Making the Ugly Elegant: Templating With DOM
- How It Works
- The Code
- Caveats
-
The API
- Instantiation
- Shorthand XPath Syntax
(string)
Output
-
repeat
next
setValue
set
addClass
remove
- History
Templating is easy to do in any particular way, but doing it right is hard. I can’t
count how many hip new template engines have popped up in just the last few years alone. I’m about to add one to
the pile, but it is certainly not ‘hip’. It is however the closest I have ever gotten to the fabled golden
fleece of “100% separation”. Unlike most other forms of templating, this really doesn’t mix logic and
HTML, nor does it try to mask the blatent logic (“if this, then this”) by renaming ‘logic’ or using a
{{special syntax}}.
What we’re going to do is this: take a static (and I mean static) HTML page, load it into the DOM as
an XML tree and then use the PHP as your logic, removing bits of the template not needed and changing the text
about.
I got this idea from this blog post:
Your
templating engine sucks and everything you have ever written is spaghetti code (yes, you). The article
itself is long, agressive, rambling and fails to demonstrate the principle concretely. I simply ignored all the text
and focused on the core principle that was being noted: instead of embedding some form of code in the HTML (even if
it’s just evolved search/replace syntax), just load the HTML into DOM and minpulate there so that the
HTML itself is ignorant of the templating.
The reason why this is not just the same as a {{special-syntax}} is that we are not mixing two
different languages, syntaxes or programming models in one HTML file. If you change your templating engine,
it’s still HTML. If you change your logic, it’s still HTML. Special syntaxes invent another language to intermix
with HTML and thus add programatic concepts to a declartive syntax—which is not clean separation
no matter what you name it.
Ever since the ’Web was invented there has been a transluscent, yet intransient divisor between those
developers who understand the fundamental difference between a declerative
markup syntax and a programming language, and those who don’t. Some learn to see this difference, others
simply ignore it and believe that it is a swell idea to tie structured data to a structured program that
will bit rot one thousand times quicker than the data will. If you are trying to replace HTML or CSS with
JavaScript, you are doing it wrong and have just signed a maintenance contract from hell, with yourself,
for yours and your data’s life.
Kroc Camen—I Don’t Want to Do This Any More
By doing it this way, the HTML file itself can be designed independently of the software, and that whoever does the
HTML doesn’t have to know PHP. You could change the whole server language and it wouldn’t change the template
one bit. More importantly you can actually view the whole look of the template in the browser without running the
software. The reason I’m adopting this templating approach for NoNonsense Forum
is to make it easier for anybody to modify the look of their forum without having to learn PHP, and hopefully
encourage more contribution from all skill levels.

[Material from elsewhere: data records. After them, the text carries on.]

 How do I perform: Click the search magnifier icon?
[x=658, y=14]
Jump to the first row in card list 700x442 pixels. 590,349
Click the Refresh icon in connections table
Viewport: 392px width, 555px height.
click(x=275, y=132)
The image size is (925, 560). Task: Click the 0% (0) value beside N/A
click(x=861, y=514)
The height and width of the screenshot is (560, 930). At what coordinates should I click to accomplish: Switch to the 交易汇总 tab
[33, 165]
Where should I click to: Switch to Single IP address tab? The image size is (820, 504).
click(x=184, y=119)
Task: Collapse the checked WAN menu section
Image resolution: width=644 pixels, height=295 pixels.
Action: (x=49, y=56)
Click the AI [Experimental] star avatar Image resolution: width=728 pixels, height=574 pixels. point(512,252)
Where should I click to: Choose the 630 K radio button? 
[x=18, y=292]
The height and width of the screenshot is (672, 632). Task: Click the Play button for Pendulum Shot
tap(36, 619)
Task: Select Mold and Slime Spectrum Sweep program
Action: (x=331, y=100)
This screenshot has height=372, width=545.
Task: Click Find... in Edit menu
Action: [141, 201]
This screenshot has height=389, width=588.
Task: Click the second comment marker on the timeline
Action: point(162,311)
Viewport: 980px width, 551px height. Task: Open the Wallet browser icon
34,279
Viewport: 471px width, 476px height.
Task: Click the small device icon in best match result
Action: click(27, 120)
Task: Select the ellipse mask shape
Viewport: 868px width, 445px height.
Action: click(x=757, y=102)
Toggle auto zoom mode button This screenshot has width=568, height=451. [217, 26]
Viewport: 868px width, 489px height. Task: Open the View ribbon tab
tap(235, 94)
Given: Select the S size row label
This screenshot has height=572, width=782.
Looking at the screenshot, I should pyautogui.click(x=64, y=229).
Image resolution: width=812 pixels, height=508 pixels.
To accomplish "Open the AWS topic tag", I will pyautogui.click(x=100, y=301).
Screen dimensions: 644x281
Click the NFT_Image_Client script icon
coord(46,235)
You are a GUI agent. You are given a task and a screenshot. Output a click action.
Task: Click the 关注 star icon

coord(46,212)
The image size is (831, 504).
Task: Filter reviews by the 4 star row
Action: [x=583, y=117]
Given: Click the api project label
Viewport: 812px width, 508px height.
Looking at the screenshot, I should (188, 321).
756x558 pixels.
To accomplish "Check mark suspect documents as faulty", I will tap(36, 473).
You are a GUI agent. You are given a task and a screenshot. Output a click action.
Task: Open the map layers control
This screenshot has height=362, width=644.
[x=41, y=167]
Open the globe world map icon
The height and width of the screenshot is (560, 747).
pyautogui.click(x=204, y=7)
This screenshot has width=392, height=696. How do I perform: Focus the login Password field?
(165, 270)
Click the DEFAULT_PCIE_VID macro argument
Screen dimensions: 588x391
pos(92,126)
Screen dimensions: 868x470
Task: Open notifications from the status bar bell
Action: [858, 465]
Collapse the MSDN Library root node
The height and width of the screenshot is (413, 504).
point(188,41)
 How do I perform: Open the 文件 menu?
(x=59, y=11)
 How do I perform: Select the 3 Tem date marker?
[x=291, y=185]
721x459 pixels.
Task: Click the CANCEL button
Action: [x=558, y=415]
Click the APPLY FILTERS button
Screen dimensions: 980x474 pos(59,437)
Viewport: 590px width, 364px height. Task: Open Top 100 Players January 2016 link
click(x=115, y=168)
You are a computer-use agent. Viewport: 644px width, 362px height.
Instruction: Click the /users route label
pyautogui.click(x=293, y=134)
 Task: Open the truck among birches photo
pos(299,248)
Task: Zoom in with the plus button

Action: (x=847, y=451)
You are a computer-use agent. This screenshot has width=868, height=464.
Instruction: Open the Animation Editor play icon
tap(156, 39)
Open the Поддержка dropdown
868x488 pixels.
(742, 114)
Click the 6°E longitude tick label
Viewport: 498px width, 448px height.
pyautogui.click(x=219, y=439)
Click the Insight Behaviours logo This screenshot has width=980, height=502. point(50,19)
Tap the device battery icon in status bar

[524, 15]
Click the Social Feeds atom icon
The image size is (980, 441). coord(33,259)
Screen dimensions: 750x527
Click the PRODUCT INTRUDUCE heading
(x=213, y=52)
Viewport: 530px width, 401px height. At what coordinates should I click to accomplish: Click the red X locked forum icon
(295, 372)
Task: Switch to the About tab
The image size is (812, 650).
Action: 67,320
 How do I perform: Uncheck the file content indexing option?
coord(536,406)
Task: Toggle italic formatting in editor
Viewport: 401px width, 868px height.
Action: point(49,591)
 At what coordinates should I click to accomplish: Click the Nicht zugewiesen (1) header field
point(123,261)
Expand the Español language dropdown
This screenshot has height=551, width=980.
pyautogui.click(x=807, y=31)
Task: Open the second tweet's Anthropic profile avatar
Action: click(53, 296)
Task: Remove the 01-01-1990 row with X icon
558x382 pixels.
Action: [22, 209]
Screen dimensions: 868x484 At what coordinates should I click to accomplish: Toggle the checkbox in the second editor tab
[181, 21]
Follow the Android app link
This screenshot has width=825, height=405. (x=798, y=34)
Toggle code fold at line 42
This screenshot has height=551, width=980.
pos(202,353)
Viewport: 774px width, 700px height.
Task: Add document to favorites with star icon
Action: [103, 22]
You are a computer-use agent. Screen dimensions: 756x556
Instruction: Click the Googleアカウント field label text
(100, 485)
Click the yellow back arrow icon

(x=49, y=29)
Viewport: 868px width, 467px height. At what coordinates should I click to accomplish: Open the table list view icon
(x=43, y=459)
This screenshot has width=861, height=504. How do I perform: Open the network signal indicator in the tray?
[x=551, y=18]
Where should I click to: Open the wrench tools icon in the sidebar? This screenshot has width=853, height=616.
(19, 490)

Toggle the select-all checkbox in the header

It took a few revisions, two weeks and a lot of head-wracking to beat the DOM into something elegant,
but here it is, NoNonsense Templating:
How It Works
The first thing to wrap your head around is that DOM templating works on the principle of mostly taking
away rather than adding. Logic-wise this is more difficult to get used to than you would think; you will be used to
adding data according to logic rather than “if this, then remove the thing that it is not”.
Firstly your template should be a static HTML page that contains all of the content and ‘possibilities’ of your
output, where by we will remove what is not relevant to the page. For example:
<p id="login" class="logged-out">
You are not logged in.
</p>
<p id="login" class="logged-in">
You are logged in as <b class="username">Bob</b>
</p>
In the PHP we can modify the HTML this way:
(Please note that templates you load must be valid XML and have a single root node—e.g.
“<html>
”—in order to work, the examples in this article omit this for simplicity. See
XML caveats for more details)
//load the template and provide an interface
$template = new DOMTemplate (file_get_contents ('test.html'));
//lets imagine the user is logged in, remove the logged-out section and set the username
$template->remove ('.logged-out');
$template->setValue ('.username', 'Alice');
The command “remove ('.logged-out')
” finds all elements that have a class of
“logged-out” and deletes them (You can also refer to IDs using ‘#id’).
The setValue
method sets the text-content of an element, removing anything that was within. By
replacing element content it means that you can provide dummy text to test the look and feel of your template, and
it will be replaced with the real data. No more staring at {{NAME_GOES_HERE}}
!
Behind the scenes “.logged-out” becomes the full XPath
“.//*[contains(@class,"logged-out")]
”. The shorthand syntax also supports specifying a required
element type and/or an attribute to target, e.g:
$template->setValue ('a.my-button@href', '/some_url');
You can also use full XPath syntax:
//if using HTTPS, change the Google search box to use HTTPS too
if (@$_SERVER['HTTPS'] == 'on') $template->setValue (
'//form[@action="http://google.com/search"]/@action', 'https://encrypted.google.com/search'
);
Looping is always a sore point in templating. How do you take a chunk and repeat it down the page without having to
define a ton of logic in your templates?
Looping with the DOM is shockingly elegant!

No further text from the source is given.